Also A Midsummer Night’s Dream is influenced by Ovid’s Metamorphoses. The third scene includes a parody of the two lovers, Pyramus and Thisbe. Shakespeare locates a tragedy of love in which two lovers end up dead through mistake, within a comedy, and uses it as the play within the play. He shows the readers the fact that love in a comedy can bring pain and makes us experiment huge emotions. The tragedy is transformed in a ridiculous comedy. The characters have serious things to deal with but the outcome becomes ridiculous just because workmen chose to perform the play. As a craftsman, Shakespeare demonstrates again that he can easily transform even a tragedy in a comedy if he wants to.

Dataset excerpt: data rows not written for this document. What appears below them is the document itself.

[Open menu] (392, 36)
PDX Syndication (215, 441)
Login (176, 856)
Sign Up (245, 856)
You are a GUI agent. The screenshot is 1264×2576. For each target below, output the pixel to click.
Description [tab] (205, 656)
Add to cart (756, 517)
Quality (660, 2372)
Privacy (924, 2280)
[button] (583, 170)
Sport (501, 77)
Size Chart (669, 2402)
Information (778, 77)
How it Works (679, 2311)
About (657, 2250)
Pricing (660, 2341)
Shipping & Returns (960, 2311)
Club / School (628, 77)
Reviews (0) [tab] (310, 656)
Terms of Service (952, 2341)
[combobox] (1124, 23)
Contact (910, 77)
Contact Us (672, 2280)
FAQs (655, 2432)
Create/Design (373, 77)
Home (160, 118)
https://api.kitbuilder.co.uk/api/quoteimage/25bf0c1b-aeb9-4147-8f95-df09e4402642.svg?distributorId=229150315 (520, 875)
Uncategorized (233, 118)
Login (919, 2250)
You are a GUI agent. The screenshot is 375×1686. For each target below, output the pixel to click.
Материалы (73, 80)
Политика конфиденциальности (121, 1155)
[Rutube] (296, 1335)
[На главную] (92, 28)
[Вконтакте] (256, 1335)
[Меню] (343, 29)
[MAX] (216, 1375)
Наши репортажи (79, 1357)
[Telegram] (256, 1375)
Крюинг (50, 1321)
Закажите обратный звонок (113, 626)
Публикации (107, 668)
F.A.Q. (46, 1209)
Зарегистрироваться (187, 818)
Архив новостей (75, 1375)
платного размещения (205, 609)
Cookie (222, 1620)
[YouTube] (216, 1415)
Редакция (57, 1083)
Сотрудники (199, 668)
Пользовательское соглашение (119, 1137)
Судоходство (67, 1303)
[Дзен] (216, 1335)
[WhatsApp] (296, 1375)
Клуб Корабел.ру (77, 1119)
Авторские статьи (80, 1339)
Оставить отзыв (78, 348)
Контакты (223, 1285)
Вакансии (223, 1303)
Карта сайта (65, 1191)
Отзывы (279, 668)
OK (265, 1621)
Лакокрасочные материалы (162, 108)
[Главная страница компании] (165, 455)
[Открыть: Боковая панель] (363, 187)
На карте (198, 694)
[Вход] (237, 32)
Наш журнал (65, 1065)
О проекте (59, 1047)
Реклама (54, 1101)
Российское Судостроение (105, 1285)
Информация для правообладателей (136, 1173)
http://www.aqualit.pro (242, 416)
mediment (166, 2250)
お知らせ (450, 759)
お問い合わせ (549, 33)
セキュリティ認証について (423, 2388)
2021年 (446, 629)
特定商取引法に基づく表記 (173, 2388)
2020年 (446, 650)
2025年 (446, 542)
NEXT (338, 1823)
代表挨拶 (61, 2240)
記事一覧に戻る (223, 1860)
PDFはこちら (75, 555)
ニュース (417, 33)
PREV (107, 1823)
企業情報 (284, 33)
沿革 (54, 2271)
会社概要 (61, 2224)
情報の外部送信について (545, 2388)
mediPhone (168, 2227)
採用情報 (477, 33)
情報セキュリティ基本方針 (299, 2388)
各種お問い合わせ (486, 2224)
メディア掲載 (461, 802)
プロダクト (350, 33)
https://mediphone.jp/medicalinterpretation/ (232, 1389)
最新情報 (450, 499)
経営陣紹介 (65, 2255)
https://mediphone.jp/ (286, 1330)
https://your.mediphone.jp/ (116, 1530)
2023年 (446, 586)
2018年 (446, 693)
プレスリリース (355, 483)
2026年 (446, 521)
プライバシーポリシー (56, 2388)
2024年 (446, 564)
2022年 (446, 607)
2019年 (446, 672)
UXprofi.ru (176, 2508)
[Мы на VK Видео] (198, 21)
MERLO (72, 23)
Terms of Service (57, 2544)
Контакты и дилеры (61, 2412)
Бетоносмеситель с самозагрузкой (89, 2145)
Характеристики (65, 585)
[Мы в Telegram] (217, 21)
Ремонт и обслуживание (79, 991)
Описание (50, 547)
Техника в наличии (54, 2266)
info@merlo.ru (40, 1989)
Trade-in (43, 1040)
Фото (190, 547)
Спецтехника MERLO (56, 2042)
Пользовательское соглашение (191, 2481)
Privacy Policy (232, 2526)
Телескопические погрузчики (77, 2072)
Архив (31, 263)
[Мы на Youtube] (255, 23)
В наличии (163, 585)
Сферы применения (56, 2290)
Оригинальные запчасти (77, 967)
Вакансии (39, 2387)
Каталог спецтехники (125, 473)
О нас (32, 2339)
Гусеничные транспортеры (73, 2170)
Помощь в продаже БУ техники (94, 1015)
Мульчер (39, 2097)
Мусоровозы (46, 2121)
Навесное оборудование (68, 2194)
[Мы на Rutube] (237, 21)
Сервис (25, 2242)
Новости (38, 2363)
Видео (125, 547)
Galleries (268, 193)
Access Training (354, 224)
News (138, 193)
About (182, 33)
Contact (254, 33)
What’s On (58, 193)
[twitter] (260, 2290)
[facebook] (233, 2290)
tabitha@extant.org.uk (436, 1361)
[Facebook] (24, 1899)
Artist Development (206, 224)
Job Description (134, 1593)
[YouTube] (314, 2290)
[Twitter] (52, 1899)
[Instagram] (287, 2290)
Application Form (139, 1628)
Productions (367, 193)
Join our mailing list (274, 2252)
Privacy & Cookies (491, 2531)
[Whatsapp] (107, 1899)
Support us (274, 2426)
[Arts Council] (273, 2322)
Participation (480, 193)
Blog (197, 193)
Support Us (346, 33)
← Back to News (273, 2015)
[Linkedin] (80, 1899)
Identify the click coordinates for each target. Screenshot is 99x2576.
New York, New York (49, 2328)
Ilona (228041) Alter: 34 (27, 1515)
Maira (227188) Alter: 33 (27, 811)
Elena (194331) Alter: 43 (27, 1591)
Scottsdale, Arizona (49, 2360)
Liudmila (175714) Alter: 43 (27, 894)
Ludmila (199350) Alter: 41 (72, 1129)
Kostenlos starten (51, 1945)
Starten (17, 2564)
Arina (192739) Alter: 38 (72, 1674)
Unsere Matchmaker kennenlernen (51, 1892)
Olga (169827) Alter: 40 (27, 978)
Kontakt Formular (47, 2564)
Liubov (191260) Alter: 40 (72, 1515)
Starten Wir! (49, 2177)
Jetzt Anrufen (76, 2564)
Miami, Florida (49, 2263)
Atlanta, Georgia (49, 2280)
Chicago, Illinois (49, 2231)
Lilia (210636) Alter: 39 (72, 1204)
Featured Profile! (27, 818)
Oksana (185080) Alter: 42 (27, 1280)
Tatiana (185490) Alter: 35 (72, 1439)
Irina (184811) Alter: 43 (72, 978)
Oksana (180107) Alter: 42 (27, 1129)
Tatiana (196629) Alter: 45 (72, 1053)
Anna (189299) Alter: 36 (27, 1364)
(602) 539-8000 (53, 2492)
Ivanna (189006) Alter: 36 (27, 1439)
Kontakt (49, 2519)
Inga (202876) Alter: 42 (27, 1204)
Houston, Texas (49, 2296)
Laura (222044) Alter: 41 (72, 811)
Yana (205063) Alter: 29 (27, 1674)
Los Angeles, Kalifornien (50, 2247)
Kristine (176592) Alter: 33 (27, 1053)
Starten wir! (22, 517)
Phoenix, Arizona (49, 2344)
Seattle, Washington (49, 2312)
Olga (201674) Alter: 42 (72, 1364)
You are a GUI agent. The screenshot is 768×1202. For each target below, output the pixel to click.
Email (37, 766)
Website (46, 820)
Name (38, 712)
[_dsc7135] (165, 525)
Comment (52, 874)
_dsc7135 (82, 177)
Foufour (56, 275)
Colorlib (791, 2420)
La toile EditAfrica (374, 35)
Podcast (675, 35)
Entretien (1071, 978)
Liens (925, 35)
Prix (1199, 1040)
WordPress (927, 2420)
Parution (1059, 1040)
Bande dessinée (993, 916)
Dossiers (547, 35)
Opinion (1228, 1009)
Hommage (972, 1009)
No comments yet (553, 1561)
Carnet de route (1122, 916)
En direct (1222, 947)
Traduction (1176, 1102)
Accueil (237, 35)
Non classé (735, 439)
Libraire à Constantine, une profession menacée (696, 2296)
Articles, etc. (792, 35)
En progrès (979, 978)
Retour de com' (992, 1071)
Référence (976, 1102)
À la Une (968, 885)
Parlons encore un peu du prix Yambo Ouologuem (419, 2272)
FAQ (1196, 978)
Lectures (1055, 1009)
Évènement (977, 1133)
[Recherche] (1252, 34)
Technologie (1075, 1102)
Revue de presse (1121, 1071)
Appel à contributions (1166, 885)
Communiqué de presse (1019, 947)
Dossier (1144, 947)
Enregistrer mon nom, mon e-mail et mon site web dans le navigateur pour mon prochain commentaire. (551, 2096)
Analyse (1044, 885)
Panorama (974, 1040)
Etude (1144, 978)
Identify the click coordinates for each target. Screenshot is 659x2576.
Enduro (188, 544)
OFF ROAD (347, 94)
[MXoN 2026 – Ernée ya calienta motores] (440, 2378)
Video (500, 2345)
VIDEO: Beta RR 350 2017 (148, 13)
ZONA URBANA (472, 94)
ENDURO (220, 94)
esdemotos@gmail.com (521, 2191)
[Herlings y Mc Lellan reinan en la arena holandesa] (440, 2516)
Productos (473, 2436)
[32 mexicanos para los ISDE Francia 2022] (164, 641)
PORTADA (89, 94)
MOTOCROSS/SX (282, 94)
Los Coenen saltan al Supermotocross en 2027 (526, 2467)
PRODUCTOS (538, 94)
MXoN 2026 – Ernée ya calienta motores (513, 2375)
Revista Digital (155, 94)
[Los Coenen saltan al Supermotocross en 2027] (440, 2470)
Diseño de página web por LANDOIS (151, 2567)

The earlier sources of William Shakespeare for Romeo and Juliet comes to him through Arthur Brooke’s poem The Tragicall History of Romeus and Juliet since 1562. We find out that Brooke’s poem is a translation of Matteo Bandello’s poem Giulietta e Romeo written in 1554. So nor Shakespeare either Bandello are original in their stories. There always exists a source of inspiration used by writers. Five years later, in 1559 Pierre Boaistua translates Bandello’s version into French in his Histoires Tragiques. Luigi da Porto’s story was an inspiration for the authors cited above. He put the story of the two Italian lovers as the basis for his Historia novellamente ritrovata di due amanti. He sets it in Verona and introduces the two feuding families, the Montecchi and the Capelletti. The characters in love are called Romeus and Giulietta. The difference between Shakespeare’s version and Luigi da Porto’s version is that in Luigi’s there is no sleeping potion. But the entire literary production of that time is shaped by imitation, not originality. This was the criterion to follow. So it was not Luigi da Porto who records officially the legend of Romeo and Juliet. Here comes the idea that Luigi da Porto also uses imitation, he is not original at all. In his turn, he takes inspiration in writing his love story from Masuccio Saternitano and changes characters’ names from Mariotto and Gianozza in Romeus and Giulietta, places the action in Verona while in Masuccio’s version the action takes place in Siene and introduces modern elements which can be found in Shakespeare’s drama.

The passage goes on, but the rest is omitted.